# Gnome won't start



## knightjp (May 10, 2017)

I'm trying to install FreeBSD 11. I followed the tutorial in this video below correctly and it just keeps loading the command like alone. It say that gdm started, but nothing.


----------



## good-beastie (May 11, 2017)

Hello, try this command `pkg info -aD | grep procfs` and look for procfs. If so, edit /etc/fstab with 
	
	



```
proc    /proc           procfs          rw      0       0
```
Also, 
	
	



```
gdm_enable="YES"
```
 may not be needed in /etc/rc.conf, use 
	
	



```
gnome_enable="YES"
```
 instead. Handbook: 5.7. Desktop Environments.


----------



## SirDice (May 11, 2017)

Forget about Gnome and GDM, you need to make sure Xorg actually works. Then you can move to Gnome/GDM. At the console (using a normal user account) run `startx`. If that fails post your /var/log/Xorg.0.log to Pastebin (or a similar service), misc/pastebinit is quite useful for this.


----------



## knightjp (May 12, 2017)

I've narrowed the culprit to Xorg. It does not install the xf86-video-fbdev pkg. I look for it and it does not seem available as package at all. Installing it as a port does not seem to work. My only chance now is to remove Xorg completely and try to install it using the ports. Did that once and it look literally like 3 hours to install. If I cannot remove Xorg, then I am going to have to do a complete reinstall and install Xorg via ports.


----------



## SirDice (May 12, 2017)

Post your Xorg.0.log. That will tell us what's being detected, what hardware you have etc.


----------



## knightjp (May 13, 2017)

Sorry... I could not post it as a text document. I'm new to BSD and terminal commands in general. So this all in the learning curve for me. 

Perhaps these pictures should give you an idea of what I'm dealing with. 


(_Mod: Removed unreadable pictures_)


----------



## SirDice (May 14, 2017)

Please, just install  misc/pastebinit and do `cat /var/log/Xorg.0.log | pastebinit`. Then post the URL it shows you.


----------



## knightjp (May 14, 2017)

I did that...

https://paste2.org/


----------



## tobik@ (May 14, 2017)

Sorry, but misc/pastebinit's default service is currently broken and won't show the URL correctly. Try again with `cat /var/log/Xorg.0.log | pastebinit -b sprunge.us`


----------



## knightjp (May 15, 2017)

OK... 

http://sprunge.us/jfAE


----------



## SirDice (May 15, 2017)

Much better. This is an error:

```
[    61.525] (EE) module ABI major version (20) doesn't match the server's version (19)
[    61.525] (II) UnloadModule: "vesa"
[    61.525] (II) Unloading vesa
[    61.525] (EE) Failed to load module "vesa" (module requirement mismatch, 0)
```

Looks like you have some discrepancy with the versions you installed. How did you install x11/xorg?

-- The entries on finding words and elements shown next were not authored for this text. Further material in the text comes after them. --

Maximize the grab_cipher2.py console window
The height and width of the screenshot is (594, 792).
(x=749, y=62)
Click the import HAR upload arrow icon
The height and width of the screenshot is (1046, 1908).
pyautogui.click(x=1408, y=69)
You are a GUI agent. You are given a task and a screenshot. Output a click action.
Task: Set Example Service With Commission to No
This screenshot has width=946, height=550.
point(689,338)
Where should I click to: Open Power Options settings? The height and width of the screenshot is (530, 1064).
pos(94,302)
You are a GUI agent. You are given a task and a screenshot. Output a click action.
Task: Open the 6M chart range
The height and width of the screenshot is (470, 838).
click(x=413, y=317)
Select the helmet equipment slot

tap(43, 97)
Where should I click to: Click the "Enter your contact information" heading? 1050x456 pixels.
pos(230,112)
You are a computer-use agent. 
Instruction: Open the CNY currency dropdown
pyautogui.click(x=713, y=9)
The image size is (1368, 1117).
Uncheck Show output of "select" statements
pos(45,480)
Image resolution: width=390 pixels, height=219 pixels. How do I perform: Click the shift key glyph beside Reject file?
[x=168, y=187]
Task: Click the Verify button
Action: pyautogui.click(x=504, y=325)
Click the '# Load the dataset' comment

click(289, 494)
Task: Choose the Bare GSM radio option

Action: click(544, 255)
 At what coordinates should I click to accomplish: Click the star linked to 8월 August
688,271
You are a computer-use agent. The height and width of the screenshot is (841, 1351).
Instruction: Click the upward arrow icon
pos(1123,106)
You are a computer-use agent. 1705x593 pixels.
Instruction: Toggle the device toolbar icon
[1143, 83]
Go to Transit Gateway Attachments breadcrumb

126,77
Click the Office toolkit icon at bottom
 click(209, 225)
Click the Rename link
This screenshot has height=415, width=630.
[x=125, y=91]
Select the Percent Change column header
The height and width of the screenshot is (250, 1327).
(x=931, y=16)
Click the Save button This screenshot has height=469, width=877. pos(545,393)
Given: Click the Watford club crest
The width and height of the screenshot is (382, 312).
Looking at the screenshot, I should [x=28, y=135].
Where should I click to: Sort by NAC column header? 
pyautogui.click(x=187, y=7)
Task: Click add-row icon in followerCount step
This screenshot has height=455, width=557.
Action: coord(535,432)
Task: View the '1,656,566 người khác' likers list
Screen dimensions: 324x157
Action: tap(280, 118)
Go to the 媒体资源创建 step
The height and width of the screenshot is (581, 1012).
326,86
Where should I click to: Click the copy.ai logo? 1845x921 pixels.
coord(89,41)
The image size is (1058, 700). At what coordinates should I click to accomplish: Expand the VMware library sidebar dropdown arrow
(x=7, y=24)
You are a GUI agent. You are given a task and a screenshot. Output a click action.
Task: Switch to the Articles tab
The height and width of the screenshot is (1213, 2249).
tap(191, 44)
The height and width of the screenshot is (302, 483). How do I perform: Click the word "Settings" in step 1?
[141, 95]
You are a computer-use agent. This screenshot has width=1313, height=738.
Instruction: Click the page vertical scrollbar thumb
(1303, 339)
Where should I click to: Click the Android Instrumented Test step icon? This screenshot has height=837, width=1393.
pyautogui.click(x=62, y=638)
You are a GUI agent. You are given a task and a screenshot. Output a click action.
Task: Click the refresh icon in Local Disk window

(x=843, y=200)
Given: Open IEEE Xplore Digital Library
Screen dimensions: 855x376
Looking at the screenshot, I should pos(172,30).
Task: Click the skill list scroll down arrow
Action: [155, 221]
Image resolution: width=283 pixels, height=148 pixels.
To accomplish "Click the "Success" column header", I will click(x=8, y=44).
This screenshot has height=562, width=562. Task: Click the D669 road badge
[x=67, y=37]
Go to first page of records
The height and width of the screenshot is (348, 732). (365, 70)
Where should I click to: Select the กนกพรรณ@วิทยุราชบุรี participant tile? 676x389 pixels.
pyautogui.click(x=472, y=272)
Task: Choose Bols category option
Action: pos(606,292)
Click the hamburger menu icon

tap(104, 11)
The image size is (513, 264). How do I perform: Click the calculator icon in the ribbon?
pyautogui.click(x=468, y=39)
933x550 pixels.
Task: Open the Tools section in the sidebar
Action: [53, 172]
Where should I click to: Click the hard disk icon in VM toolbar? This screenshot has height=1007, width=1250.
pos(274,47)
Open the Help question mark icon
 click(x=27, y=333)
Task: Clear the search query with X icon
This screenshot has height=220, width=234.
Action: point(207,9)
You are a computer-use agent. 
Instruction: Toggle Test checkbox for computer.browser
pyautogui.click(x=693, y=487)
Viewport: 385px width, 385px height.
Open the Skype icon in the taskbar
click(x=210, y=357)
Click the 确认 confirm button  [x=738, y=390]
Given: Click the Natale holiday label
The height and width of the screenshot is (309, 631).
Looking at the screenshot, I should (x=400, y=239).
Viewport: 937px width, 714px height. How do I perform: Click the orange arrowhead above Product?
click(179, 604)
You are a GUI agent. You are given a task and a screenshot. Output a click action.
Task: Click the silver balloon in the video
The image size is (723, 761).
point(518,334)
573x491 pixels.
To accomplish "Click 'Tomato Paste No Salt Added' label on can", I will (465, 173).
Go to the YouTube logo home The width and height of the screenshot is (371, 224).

Can you also tells us what hardware you have? If it's a laptop please provide the model number.


----------



## knightjp (May 15, 2017)

Installing Xorg was a painful 6 hour process. I can't even begin to describe the issues. Basically what you are seeing here is the 10th installation of FreeBSD since the start of this thread. I'm out of time right now so I'll get into that later. What I would like to know is if there is anything that I can do to fix the current installation without having to go through the 6 hour process of Xorg again.
The strange thing is that it was just loading Gnome3 a minute ago perfectly fine and then after another reboot, this... 
All I did was "adduser"

The laptop that I'm trying to install it on is an ASUS X551M. Its an old laptop.. Linux installs on this machine just fine without any hitch.


----------



## knightjp (May 16, 2017)

I do apologize for my last reply.

Now that I have some free time. I'll get into how I installed Xorg.
I didn't expect FreeBSD to be such a problem to install on the ASUS X551M. I have another HP (older machine) and it installed everything without a hitch. As I stated earlier, I had no issues installing Linux on the machine.

http://sprunge.us/jfAE
The installation posted on above link is the 10th one that I have been doing since I started this thread. I know what the problem is. The problem lies with Xorg-Drivers.
If I use the pkg system to install Xorg, Xorg-Drivers does not the critical xf86-video-fbdev driver that is required by the ASUS.
Using the ports system takes quite a lot of time. I recall spending an entire evening trying to install it. But that too, if I try to install Xorg through the ports, I have to do it without updating the ports tree. If I update the ports tree, and I do "cd /usr/ports/x11-drivers/xorg-drivers/ & then "make config"; I will not see "fbdev" as an option to select and install.

If I install try to install the xf86-video-fbdev using the pkg, it says "package is not available"
I could install it using the ports "cd /usr/ports/x11-drivers/xf86-video-fbdev" & "make install clean", but that still gives me an error if I use "startx". Basically looking through the file, it does not recognize that the fbdev driver is installed on the machine; even after a reboot. 

So my only option is to start from scratch and try to install Xorg using the ports system; without first updating the ports tree and you would normally do.

However in this last install, while using the ports to install Xorg, I ran into a whole load of interference. These issues were not there when I installed Xorg the first time through the ports. The process halted stating that some ports /dependencies were "vunerable". What I would do is "pkg install (dependency) and then "make reinstall clean" for Xorg and then that would proceed as normal. I guess that is what has reflected on the link.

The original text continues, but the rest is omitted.